Splendor in the Grass
Summer is made for picnics
Styling by Randy McManus
Food Styling by Joe Curran
Photographs by John Gessner
There are few things so pleasant as a picnic eaten in perfect comfort.” So said the late playwright and novelist Somerset Maugham, echoing a romantic notion that has been around Western cultures at least since the late Middle Ages, when the practice of eating a good meal out of doors with friends gained provenance among the upper classes of English and French societies. The word itself seems to have evolved from middle French pique-nique, meaning a casual social gathering where participants bring their own food. Following the French Revolution in 1789, royal parks opened to the public for the first time, inspiring a wave of enfranchised citizens to dine out of doors in the bosom of nature. In America, romantic landscape painters (particularly those of the Hudson River School) frequently included depictions of picnics in bucolic settings, namely, parklands and formal gardens.

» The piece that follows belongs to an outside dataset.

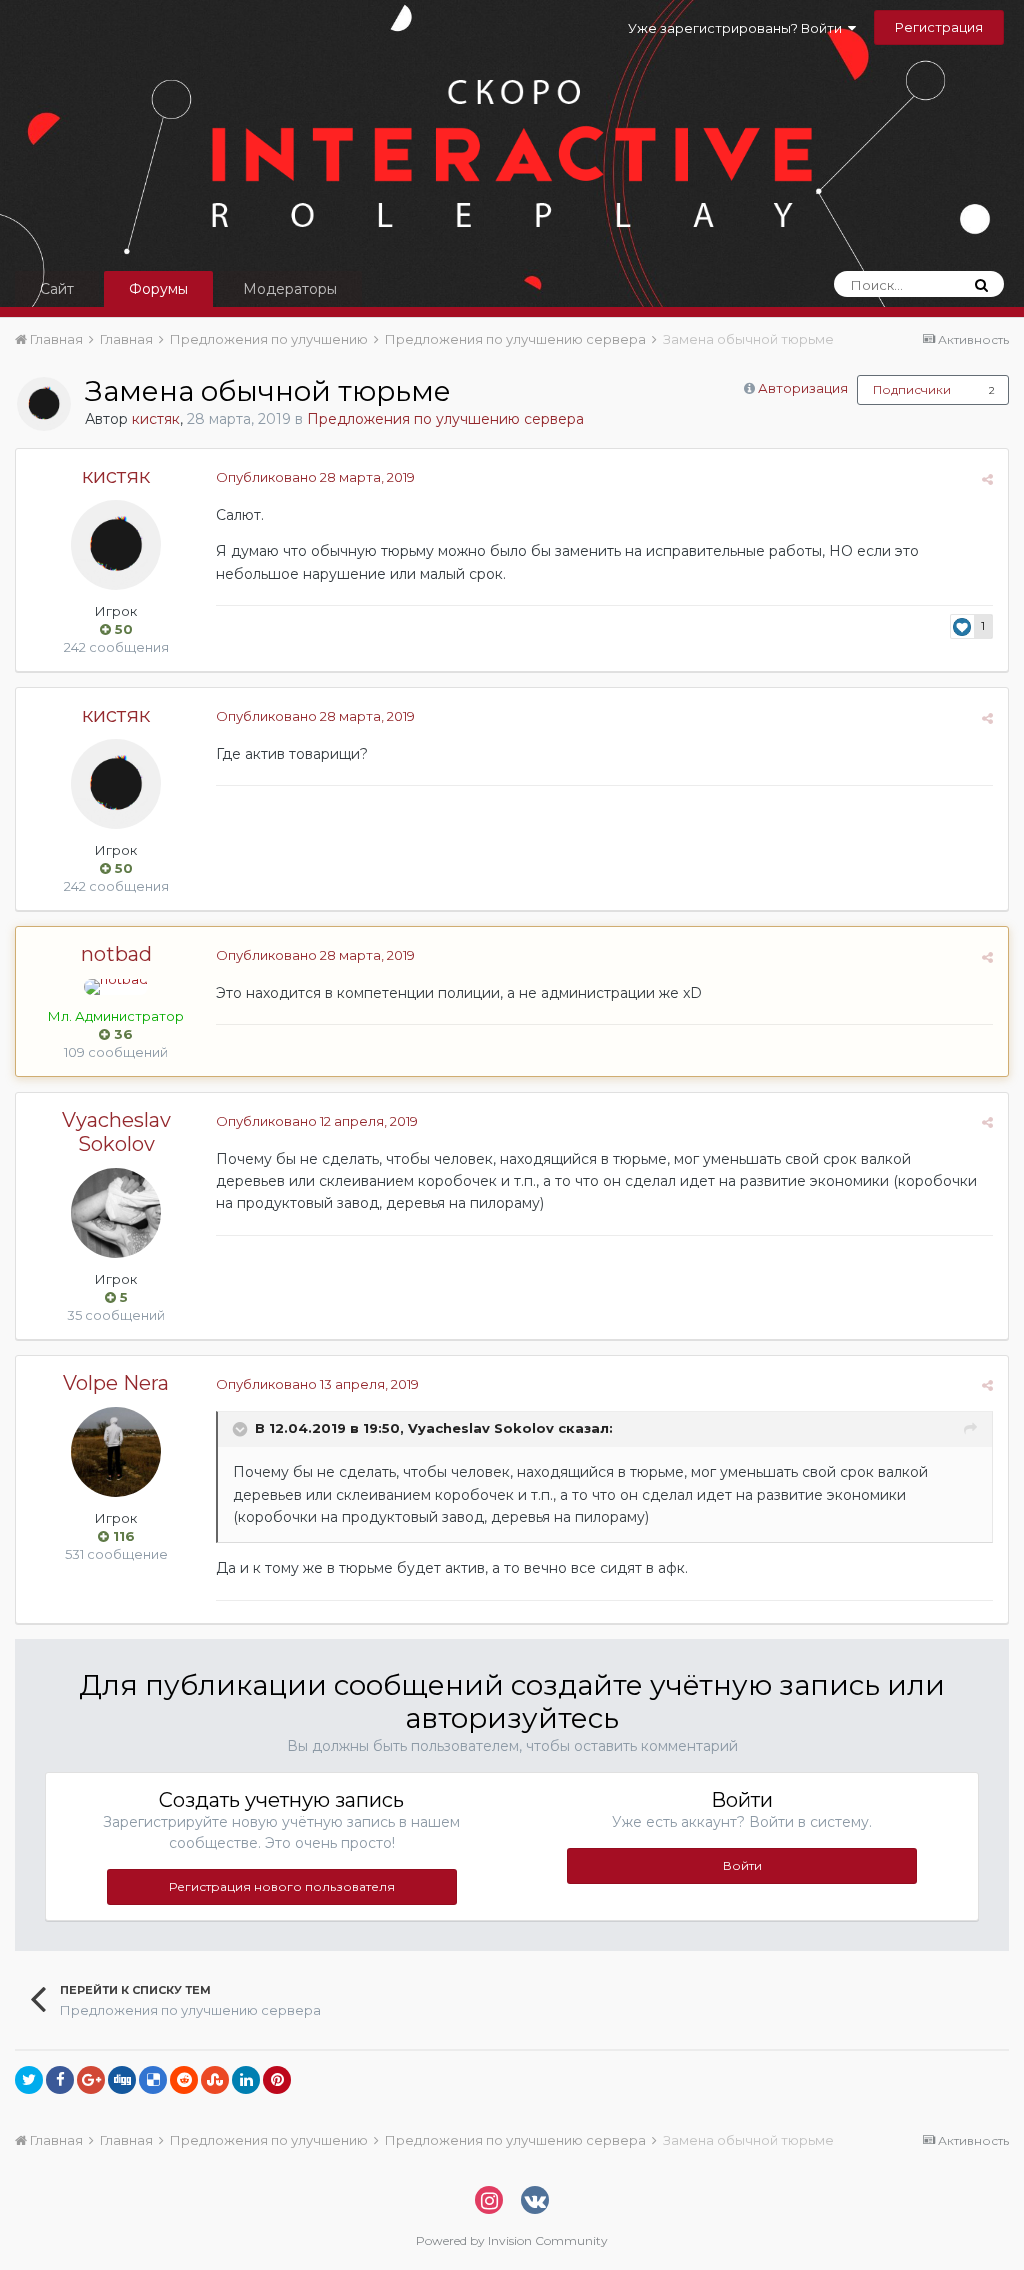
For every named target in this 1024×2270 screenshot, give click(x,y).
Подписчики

It’s unlikely the young picnicking couple here is overly concerned with the evolutionary path of the modern picnic, but they clearly embrace the notion that a well-executed summer picnic begins with the right setting and provisions, the ingredients of which are pretty timeless — ripened grapes, well-aged cheese, a fine crusty bread, a chilled vintage wine, the right book of verse and, well, thou. With love in bloom and a bouquet of flowers in hand, what else does one need on a perfect summer afternoon?